Marina Lavrentievna Popovich was a Soviet Air Force colonel, engineer, and decorated Soviet test pilot. In 1964, she became the third woman and the first Soviet woman to break the sound barrier. Known as "Madame MiG", for her work in the Soviet fighter, she set more than one hundred aviation world records on over 40 types of aircraft over her career.
Biography
Marina Vasilieva was born in 1931 in the Velizhsky District of Smolensk Oblast, but evacuated with her family to Novosibirsk during World War II. She began learning to fly as a child but, following the war, the Soviet Union barred women from serving as military pilots. At the age of 16, presenting herself as 22 years old, she wrote to Soviet MarshalKliment Voroshilov asking to be admitted to a flying school. Voroshilov intervened on her behalf and she was admitted to the Novosibirsk Aviation Technicum where she graduated in 1951. Initially, she worked as an engineer, then later as a flying instructor. In 1962, she entered into the first group of women that would train to become cosmonauts in the Soviet space program.
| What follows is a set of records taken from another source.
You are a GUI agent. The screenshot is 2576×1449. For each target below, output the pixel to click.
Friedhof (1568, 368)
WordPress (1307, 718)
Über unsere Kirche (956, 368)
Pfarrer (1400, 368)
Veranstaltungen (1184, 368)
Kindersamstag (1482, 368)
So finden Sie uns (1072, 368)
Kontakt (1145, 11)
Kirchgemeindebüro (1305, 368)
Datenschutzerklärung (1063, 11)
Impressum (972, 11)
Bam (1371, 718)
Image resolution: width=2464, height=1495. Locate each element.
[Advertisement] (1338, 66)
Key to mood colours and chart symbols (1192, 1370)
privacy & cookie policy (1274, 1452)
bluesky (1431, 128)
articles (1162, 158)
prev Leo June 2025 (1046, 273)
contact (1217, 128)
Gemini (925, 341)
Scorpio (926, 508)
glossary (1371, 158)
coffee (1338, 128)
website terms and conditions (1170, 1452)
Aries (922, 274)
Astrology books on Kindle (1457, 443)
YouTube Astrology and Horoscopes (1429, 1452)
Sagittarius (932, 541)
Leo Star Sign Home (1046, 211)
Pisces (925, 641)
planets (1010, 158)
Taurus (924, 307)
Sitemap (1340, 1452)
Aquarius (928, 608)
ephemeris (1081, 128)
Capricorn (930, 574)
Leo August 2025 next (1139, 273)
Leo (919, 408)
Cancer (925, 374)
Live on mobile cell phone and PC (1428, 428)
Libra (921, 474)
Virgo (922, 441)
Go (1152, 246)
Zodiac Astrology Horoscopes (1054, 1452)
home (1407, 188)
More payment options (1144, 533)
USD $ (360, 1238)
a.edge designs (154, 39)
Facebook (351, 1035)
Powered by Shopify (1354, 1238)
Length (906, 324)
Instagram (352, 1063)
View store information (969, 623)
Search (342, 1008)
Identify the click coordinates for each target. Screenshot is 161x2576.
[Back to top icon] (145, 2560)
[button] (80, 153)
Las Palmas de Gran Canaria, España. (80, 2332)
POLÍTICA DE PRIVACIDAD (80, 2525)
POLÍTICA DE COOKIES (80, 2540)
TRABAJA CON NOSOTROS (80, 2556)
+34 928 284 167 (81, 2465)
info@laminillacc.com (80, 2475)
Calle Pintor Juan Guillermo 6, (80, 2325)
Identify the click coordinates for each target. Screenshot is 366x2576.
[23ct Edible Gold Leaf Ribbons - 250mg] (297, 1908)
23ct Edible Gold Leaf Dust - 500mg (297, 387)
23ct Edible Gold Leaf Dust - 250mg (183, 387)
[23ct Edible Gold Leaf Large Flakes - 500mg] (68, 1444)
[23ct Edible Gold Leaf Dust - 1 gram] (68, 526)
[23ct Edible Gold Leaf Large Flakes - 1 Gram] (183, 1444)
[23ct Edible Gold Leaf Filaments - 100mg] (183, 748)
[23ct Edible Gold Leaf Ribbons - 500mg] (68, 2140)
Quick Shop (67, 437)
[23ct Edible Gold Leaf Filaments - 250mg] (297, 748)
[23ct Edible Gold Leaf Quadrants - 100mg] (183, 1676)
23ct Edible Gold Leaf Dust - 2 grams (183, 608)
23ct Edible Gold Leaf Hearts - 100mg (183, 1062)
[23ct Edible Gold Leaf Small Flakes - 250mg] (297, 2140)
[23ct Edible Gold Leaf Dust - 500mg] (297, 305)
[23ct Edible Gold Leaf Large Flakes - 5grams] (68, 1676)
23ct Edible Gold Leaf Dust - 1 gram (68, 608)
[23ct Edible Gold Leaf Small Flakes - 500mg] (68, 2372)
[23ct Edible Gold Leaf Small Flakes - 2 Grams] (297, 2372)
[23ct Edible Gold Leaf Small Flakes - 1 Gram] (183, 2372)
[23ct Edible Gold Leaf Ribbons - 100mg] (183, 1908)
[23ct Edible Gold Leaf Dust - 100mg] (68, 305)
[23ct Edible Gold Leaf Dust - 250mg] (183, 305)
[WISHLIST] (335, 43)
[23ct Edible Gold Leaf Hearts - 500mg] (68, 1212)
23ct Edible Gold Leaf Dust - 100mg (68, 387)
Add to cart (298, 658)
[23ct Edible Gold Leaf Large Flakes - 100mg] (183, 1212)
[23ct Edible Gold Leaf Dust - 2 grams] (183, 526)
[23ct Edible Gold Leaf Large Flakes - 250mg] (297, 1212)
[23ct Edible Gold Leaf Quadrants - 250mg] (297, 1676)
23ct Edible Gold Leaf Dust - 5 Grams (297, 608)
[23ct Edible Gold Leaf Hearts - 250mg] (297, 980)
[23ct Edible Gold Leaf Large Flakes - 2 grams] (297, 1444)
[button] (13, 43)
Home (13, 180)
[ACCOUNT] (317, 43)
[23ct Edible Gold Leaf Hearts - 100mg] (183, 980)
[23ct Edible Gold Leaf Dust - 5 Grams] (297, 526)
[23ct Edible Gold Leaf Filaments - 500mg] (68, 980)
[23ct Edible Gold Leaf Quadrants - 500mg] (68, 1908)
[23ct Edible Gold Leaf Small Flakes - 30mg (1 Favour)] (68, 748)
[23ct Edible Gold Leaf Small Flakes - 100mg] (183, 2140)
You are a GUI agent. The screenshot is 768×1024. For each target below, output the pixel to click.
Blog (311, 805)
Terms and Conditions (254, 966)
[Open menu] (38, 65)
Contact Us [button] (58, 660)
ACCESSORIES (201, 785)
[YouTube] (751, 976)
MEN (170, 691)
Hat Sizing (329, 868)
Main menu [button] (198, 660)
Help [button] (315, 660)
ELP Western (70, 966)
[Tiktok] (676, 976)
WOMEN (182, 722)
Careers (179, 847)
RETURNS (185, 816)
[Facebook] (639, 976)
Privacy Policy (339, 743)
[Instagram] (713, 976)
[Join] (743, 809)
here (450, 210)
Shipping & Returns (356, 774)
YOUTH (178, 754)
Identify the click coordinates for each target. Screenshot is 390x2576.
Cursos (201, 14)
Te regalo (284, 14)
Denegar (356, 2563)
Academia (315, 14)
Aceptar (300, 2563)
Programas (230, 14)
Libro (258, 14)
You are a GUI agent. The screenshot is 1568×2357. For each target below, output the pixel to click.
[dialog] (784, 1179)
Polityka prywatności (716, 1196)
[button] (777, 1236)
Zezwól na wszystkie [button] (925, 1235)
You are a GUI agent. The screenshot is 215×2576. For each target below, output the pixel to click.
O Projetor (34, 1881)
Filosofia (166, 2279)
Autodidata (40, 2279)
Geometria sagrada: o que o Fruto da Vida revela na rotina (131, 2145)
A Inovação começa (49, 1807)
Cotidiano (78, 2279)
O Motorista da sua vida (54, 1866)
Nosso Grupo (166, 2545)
After two months of training, she was turned away from the program. Her husband, Pavel Popovich, was admitted to the program, becoming the eighth person in space aboard Vostok 4 in 1962. She became a Soviet Air Force pilot in 1963, and in 1964 was admitted as a military test-pilot. Later that year, she broke the sound barrier in a MiG 21. She entered the military reserves in 1978 and then joined the Antonov Design Bureau as a test pilot. At Antonov, she set ten flight records on the Antonov An-22 turboprop. She retired in 1984. She authored nine books and two screenplays. A star in the Cancer constellation bears her name. Marina Popovich, a Russian Writers' Union member, authored nine books, including the poetry collectionZhizn – vechny vzlyot. She was a co-author of two film scripts, Nebo So Mnoy and Buket Fialok. Popovich died on November 30, 2017. She was buried with military honors at the Federal Military Memorial Cemetery.
Popovich and UFOs
Marina Popovich spoke about her experience with UFOs in her book titled UFO Glasnost and in public lectures and interviews. She claimed that the Soviet military and civilian pilots had confirmed 3000 UFO sightings and that the Soviet Air Force and KGB had recovered fragments of five crashed UFOs. The crash sites were Tunguska, Novosibirsk, Tallinn, Ordzhonikidze and Dalnegorsk.